Pfizer starts production

Pfizer has issued a press release stating that it has begun production of torcetrapib at a $90-million plant expansion in Ireland. It says: "Having the operation up and running before our regulatory filings should facilitate the review process." The company notes that the development of the torcetrapib/atorvastatin combination involves the largest and most comprehensive clinical trial program ever; it will include 25 000 patients and will cost $800 million. It points out that, while torcetrapib raises HDL effectively, it is inadequate when used alone for lowering LDL—some patients even experience slight increases in LDL levels.

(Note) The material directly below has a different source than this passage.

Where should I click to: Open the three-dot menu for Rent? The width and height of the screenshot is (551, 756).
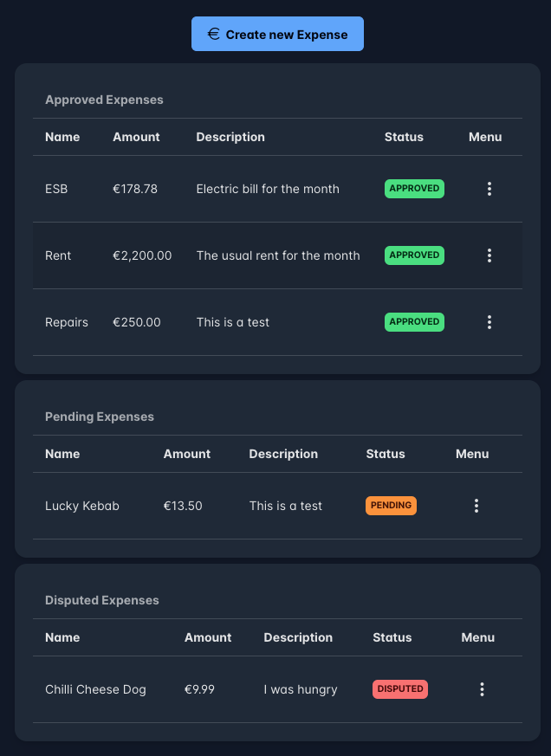coord(489,255)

The company also states that consultation with external experts confirmed that the compound should be used with atorvastatin. "If we prove our hypothesis, torcetrapib/atorvastatin has the potential to benefit millions of lives around the world," said Dr John LaMattina, president of Pfizer Global Research and Development. "Nothing is certain except our huge investment. Even if this fails as a new medicine, we will have advanced scientific understanding in this area." Pfizer says it has also developed a new dosage form technology, called spray-dried dispersion (SDD), in collaboration with Bend Research, which is being used in the new torcetrapib/atorvastatin formulation.


Source
  1. Avorn J. Torcetrapib and atorvastatin—should marketing drive the research agenda? N Engl J Med 2005; 352:2573-2576.